Every line below that holds the string "computer" must be copied.
════════════════
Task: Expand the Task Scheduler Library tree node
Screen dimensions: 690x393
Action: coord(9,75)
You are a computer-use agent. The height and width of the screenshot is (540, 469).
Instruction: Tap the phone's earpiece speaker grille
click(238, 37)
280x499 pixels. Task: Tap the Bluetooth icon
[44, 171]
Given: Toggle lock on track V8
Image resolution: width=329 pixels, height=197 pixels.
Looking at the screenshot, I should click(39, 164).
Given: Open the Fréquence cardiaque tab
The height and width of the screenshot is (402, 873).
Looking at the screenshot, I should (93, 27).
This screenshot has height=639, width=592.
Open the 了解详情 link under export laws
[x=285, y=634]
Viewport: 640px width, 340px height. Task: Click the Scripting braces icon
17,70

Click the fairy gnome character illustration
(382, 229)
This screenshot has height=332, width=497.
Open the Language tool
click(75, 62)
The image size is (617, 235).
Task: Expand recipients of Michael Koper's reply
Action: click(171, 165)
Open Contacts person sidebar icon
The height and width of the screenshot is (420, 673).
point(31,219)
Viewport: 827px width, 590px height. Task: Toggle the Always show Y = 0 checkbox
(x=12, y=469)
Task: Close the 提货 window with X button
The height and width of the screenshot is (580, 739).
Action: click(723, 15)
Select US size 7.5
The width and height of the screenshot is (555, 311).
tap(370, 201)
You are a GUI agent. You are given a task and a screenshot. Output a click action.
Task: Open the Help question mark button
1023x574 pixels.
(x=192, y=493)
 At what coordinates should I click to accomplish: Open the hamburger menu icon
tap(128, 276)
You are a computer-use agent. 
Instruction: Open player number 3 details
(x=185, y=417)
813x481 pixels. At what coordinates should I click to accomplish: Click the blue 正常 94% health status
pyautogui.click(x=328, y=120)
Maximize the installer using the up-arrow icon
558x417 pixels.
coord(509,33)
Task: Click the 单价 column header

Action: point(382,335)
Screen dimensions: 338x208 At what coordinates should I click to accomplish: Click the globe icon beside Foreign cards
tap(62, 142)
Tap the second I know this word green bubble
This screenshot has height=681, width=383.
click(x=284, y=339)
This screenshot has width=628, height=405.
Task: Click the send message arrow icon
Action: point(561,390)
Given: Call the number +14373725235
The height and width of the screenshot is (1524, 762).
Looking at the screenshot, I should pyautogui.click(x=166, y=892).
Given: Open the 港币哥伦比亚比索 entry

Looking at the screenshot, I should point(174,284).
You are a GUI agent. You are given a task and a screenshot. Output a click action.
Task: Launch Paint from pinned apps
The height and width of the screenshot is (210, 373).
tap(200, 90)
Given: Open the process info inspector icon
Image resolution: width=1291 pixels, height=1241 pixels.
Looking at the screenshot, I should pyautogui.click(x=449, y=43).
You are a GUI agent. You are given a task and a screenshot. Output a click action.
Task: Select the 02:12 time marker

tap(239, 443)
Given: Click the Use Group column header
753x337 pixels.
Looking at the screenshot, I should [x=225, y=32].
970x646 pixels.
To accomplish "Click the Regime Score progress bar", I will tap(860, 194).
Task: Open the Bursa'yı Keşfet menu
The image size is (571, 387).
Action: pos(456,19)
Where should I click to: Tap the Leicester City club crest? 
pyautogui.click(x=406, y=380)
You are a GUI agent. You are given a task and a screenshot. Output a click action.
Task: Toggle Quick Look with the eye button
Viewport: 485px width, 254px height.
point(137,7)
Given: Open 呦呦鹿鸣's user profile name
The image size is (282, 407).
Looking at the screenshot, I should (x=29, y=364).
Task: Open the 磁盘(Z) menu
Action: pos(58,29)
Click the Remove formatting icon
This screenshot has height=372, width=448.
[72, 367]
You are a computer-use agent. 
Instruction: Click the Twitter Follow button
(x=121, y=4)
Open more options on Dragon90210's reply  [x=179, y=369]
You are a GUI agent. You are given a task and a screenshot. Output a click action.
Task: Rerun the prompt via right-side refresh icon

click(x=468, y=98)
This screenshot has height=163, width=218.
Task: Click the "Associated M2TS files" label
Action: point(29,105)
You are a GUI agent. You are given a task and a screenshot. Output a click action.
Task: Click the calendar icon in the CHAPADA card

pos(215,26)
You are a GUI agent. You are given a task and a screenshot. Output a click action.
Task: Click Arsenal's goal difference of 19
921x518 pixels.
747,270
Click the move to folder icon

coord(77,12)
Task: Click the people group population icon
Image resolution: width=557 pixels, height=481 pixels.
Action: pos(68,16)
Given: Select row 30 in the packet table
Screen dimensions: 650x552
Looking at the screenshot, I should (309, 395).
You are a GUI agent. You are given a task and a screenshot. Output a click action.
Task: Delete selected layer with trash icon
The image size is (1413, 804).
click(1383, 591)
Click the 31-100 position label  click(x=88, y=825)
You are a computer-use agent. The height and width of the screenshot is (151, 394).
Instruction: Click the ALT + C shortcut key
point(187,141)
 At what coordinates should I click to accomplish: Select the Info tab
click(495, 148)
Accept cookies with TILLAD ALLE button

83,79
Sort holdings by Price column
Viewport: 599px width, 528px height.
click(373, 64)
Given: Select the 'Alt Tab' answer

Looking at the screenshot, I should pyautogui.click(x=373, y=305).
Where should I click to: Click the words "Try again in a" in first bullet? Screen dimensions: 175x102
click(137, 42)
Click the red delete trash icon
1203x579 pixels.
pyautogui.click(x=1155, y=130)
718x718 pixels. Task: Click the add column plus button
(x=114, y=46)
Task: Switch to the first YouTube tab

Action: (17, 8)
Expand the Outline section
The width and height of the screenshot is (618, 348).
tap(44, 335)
════════════════
▶ _Solution to the problem_:
You are a computer-use agent. The height and width of the screenshot is (540, 469).
You are a computer-use agent. 
You are a computer-use agent. 
You are a computer-use agent. The height and width of the screenshot is (151, 394).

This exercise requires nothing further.